For the time being, AstraZeneca stopped research into a corona vaccine after a test subject turned out to have a serious condition. According to Dutch scientists it is good news that the “safety procedures are being followed”, but it also means that the development of the vaccine may be delayed by months.

AstraZeneca’s vaccine is one of the six vaccines that may come onto the market in the Netherlands, and one of the few that is already being tested in a Phase 3 study. A total of 300 to 400 million of these vaccines have been reserved by the European Union, the first vaccines of which are expected to be on the market in Europe by the end of this year at the earliest. Whether or not this will succeed is now even more uncertain.

Unexplained disorder

As soon as an unexplainable condition is found in participants for whom the vaccine has been tested, it must be reported to an external committee that supervises the study. That committee has now decided to halt the investigation and will find out whether there is a link between the vaccine and the disorder. If there is no such link, the committee can give permission to restart the research.

“It shows that, despite the pressure to do everything as soon as possible, all normal safety procedures are followed,” says Ingrid Schellens, of the Medicines Evaluation Board.
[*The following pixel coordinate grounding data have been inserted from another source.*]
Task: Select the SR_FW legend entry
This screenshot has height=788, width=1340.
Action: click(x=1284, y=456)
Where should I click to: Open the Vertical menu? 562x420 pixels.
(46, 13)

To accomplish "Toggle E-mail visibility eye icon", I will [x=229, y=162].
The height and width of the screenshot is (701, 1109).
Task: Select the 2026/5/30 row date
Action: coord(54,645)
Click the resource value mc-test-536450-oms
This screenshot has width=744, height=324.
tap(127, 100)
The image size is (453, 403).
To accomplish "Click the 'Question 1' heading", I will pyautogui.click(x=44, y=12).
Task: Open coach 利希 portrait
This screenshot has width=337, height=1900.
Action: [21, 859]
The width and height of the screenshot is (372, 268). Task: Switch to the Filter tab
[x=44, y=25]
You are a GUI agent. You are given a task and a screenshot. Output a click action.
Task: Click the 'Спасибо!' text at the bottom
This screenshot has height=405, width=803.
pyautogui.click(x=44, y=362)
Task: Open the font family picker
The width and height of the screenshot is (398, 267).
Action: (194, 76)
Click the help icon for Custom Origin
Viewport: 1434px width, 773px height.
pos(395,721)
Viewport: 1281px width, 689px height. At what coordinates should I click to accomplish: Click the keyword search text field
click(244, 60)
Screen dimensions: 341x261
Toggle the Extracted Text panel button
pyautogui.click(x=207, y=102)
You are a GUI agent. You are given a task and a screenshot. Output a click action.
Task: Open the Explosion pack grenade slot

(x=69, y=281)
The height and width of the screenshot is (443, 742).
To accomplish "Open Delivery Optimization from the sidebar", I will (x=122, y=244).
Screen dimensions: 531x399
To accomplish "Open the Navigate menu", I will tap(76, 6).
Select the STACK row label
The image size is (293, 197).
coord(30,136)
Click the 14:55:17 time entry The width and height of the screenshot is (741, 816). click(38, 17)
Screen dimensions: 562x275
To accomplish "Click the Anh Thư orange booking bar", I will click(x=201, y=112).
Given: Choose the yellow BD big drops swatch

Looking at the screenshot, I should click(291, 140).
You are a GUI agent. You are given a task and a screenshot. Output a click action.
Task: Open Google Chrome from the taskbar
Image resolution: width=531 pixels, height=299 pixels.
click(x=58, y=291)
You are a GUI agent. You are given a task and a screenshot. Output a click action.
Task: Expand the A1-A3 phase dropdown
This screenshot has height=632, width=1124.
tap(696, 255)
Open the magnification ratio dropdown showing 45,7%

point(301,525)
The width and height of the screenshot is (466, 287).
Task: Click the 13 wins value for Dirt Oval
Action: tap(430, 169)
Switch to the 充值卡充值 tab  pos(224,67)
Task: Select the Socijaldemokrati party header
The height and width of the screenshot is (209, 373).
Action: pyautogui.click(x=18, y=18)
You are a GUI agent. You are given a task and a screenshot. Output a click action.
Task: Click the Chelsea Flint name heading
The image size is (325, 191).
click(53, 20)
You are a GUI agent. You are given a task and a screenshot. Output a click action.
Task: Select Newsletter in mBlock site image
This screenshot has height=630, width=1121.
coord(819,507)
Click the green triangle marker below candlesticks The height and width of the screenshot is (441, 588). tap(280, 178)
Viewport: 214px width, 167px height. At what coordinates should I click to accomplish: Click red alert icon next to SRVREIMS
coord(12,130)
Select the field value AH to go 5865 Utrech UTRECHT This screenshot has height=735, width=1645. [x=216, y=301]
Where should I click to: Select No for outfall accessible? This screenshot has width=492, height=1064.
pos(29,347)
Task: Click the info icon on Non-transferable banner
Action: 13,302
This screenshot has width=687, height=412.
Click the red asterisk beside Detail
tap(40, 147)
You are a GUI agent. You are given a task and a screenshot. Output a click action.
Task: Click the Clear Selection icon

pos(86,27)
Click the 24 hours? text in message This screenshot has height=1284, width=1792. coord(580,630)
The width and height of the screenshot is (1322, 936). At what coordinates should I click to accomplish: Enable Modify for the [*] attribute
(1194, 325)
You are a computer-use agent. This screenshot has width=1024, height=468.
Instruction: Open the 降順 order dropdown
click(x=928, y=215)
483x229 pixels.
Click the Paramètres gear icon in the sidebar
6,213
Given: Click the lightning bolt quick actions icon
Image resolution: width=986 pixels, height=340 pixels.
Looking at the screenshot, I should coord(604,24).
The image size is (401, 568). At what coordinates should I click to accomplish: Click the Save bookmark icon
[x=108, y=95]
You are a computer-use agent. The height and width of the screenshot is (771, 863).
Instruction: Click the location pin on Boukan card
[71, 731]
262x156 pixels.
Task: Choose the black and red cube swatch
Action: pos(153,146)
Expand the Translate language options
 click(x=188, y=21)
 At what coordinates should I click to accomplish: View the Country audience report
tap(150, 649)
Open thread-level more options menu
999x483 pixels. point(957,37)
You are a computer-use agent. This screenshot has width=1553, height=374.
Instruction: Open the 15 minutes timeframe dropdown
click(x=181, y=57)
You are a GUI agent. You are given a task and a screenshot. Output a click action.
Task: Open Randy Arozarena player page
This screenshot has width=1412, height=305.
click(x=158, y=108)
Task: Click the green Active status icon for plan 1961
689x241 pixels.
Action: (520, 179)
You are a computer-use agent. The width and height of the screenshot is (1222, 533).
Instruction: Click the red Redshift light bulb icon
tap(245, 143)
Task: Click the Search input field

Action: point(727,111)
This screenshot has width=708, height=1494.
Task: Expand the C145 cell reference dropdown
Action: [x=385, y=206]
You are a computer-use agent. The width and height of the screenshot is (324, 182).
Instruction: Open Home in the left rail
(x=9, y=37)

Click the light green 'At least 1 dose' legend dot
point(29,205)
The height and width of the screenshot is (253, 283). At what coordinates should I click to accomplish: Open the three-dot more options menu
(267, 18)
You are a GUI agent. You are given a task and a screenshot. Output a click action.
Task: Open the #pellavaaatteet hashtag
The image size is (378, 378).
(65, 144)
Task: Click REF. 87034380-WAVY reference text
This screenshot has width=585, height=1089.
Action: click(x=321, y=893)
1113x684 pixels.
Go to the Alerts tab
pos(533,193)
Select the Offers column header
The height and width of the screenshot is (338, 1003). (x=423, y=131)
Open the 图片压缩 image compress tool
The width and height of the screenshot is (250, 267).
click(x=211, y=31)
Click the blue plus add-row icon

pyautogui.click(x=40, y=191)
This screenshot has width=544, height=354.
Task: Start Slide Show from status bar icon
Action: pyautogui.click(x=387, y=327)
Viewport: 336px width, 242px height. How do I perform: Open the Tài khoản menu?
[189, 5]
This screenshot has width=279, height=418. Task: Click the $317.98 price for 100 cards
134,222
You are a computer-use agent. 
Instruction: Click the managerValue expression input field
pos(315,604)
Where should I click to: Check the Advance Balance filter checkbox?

As soon as AstraZeneca wants a license for the European market, it must assess the vaccine on behalf of the Netherlands as clinical assessor,

According to her, it is not uncommon for vaccines and medication to be temporarily halted when there is a report of a disorder with an unknown cause.

Thousands of people

Professor of vaccinology Anke Huckriede agrees with her. “The more people take part in a study, the more likely it is that something like this will happen.” The drug has recently been tested on thousands of people in Brazil, the United States, South Africa and the United Kingdom.

“This only shows that they take safety very seriously,” concludes Professor of Immunology Marjolein van Egmond. “This is just a safety measure.”

In the New York Times, an anonymous source says a participant was found to have an acute inflammation of the spinal cord, myelitis transversa. Such an inflammation could be caused by a viral infection, but could also be the result of administering a vaccine.

Weeks or months of delay

If this is indeed myelitis transversa, then according to Professor Huckriede this is a serious setback that can cause a long delay. “Then it’s definitely several weeks, if not months.” The external committee must then try to prove that it has nothing to do with the vaccine.

According to Schellens there are three possible outcomes. The investigation can be restarted if there seems to be no connection or if the person in question appeared to have received the placebo. It may also be that one has to go back to the pre-clinical phase of the research, in order to test on animals again. In theory, the research could also be stopped if there is a clear connection with the condition.

The British health minister, Matt Hancock, was cautiously optimistic today. According to him, it doesn’t have to affect when the vaccine comes on the market. “It’s a challenge,” he said.